#### ACTIVITY:
In the data, find each line where the word "computer" appears and list that line.

Dataset records:
· · · · ·

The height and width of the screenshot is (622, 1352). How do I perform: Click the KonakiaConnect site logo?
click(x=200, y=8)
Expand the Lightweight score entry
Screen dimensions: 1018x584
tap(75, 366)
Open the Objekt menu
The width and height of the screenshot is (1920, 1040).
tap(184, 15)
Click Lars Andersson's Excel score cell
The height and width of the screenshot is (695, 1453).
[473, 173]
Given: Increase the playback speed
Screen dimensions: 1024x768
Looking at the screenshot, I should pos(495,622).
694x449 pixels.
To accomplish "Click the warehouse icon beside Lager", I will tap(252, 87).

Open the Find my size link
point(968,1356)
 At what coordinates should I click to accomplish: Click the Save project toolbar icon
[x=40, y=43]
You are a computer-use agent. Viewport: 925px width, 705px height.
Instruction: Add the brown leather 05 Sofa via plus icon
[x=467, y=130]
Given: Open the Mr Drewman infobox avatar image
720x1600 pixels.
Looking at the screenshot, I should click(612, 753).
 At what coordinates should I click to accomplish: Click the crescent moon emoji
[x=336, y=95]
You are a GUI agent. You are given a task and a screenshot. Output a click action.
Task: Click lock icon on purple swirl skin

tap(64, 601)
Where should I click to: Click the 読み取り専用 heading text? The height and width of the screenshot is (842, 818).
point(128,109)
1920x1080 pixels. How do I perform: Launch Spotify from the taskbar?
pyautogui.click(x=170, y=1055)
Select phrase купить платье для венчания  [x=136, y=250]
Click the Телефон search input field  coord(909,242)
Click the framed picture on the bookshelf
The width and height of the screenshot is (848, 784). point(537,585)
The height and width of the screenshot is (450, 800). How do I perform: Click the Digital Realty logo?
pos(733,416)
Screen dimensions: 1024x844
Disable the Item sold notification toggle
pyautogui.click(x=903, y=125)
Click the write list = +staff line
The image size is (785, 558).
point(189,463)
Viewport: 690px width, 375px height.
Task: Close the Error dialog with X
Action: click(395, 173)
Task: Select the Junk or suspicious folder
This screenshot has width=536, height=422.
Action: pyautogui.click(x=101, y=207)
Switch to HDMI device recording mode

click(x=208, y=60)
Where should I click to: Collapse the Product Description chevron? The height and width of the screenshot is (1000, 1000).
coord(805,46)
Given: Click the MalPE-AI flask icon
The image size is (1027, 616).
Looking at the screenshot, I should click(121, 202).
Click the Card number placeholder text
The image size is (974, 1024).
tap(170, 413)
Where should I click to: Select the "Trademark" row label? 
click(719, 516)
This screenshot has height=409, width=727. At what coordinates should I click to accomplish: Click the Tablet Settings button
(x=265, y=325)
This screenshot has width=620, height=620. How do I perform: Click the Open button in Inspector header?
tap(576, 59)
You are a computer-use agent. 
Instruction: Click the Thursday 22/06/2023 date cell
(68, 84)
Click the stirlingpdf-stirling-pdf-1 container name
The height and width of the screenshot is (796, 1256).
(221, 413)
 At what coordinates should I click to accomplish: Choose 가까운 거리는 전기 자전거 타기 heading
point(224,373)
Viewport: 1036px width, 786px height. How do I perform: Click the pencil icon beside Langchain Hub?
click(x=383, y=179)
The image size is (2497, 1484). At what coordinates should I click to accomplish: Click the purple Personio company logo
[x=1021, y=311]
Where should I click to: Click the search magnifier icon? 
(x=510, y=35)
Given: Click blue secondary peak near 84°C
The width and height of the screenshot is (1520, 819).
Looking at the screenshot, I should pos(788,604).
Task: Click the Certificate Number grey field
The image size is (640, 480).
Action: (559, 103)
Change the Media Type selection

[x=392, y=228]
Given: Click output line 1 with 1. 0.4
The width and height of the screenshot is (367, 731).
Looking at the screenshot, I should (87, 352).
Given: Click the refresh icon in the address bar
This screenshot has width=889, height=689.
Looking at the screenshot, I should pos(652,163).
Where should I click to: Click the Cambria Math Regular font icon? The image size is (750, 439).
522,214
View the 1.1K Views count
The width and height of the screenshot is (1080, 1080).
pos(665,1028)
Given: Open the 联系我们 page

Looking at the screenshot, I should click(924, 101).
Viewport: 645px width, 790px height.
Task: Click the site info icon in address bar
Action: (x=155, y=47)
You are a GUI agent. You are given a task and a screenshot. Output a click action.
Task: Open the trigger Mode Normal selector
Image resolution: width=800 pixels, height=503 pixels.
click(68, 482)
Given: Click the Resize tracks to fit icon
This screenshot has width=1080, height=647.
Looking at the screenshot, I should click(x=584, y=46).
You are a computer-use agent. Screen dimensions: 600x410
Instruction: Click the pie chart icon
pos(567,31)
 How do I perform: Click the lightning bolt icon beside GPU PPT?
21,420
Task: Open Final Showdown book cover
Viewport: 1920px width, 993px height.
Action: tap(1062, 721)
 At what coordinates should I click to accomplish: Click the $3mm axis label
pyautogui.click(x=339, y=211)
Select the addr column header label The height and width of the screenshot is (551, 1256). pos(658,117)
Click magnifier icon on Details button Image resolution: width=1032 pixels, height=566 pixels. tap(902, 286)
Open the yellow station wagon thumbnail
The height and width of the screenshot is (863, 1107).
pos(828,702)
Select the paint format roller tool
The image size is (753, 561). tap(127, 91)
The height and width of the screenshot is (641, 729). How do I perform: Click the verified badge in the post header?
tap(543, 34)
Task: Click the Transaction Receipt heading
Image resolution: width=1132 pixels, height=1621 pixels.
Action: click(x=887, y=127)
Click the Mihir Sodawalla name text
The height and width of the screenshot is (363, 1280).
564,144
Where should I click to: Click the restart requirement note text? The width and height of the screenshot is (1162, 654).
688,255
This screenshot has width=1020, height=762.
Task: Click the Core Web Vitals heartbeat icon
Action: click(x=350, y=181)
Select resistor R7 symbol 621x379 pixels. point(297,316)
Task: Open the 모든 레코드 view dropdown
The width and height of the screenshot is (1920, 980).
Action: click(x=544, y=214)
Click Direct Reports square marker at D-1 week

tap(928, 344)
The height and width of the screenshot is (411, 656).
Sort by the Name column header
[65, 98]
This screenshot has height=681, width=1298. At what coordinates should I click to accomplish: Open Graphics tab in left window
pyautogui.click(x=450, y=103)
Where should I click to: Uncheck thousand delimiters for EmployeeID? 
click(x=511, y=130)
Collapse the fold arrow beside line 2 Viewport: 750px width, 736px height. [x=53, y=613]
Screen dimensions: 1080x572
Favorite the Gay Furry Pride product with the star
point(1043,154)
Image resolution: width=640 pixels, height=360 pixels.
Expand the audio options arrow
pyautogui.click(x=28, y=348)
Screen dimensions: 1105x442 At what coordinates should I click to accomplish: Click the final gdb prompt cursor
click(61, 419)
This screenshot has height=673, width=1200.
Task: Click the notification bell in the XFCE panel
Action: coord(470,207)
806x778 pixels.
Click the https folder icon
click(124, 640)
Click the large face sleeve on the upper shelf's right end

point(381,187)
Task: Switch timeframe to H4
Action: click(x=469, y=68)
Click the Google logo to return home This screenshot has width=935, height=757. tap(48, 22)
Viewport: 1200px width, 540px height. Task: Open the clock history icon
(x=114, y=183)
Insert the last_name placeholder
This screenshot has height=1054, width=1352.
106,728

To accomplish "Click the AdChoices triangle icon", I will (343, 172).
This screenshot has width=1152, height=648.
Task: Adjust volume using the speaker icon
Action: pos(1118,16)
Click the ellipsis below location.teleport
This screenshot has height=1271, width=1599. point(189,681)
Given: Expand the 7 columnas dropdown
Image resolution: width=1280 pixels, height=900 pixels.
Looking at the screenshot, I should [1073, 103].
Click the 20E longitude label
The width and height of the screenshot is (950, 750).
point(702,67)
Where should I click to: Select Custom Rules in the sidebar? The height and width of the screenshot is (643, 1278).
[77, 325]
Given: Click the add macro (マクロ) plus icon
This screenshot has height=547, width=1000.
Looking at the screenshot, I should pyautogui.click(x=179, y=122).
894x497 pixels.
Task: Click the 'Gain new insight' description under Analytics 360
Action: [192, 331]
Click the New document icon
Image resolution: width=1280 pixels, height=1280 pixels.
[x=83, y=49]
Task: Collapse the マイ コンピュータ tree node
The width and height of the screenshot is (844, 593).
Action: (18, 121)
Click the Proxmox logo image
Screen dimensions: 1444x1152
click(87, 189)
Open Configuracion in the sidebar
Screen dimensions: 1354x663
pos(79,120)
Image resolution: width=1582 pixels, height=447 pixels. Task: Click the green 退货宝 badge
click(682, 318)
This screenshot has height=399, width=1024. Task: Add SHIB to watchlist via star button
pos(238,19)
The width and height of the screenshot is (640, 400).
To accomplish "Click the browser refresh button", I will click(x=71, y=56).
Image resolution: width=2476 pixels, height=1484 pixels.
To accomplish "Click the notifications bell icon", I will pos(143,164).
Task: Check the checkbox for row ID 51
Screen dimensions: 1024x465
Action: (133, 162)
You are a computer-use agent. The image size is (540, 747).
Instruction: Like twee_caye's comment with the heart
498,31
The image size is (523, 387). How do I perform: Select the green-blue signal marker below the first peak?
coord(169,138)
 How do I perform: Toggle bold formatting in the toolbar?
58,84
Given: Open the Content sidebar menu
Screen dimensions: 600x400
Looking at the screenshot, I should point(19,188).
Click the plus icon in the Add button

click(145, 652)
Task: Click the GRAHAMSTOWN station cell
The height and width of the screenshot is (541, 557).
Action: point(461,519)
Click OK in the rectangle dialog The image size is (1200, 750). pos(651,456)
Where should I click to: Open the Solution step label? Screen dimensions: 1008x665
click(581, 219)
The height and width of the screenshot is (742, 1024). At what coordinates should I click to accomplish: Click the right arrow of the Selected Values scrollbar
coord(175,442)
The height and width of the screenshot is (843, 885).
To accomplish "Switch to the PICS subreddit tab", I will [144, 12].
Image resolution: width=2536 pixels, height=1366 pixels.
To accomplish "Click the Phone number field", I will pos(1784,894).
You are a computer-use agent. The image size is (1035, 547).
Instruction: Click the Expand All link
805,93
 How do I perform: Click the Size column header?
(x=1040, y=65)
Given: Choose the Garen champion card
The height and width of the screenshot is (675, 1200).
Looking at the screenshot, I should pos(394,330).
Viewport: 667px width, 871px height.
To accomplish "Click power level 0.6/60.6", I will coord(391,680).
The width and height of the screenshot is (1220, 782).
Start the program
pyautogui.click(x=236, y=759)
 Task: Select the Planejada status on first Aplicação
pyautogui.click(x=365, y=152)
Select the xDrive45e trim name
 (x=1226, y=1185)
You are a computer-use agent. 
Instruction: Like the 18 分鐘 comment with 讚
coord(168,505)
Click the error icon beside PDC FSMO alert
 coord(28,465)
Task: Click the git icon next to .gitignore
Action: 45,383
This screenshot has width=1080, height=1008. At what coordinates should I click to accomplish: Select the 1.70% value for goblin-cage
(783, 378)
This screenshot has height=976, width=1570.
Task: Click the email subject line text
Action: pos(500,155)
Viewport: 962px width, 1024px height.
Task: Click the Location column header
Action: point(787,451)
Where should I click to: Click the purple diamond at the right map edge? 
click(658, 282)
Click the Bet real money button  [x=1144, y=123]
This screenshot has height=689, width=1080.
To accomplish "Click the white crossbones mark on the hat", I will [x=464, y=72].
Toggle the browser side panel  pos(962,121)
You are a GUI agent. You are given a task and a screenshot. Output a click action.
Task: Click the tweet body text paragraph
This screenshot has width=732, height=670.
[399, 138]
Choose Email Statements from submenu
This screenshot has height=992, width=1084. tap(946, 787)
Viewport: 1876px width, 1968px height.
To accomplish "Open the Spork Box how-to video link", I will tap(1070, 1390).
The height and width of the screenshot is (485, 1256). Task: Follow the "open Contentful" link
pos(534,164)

· · · · ·

#### FINAL ANSWER:
You are a computer-use agent. Viewport: 925px width, 705px height.
You are a computer-use agent. 
You are a computer-use agent. Screen dimensions: 600x410
You are a computer-use agent. The image size is (540, 747).
You are a computer-use agent. The image size is (1035, 547).
You are a computer-use agent. 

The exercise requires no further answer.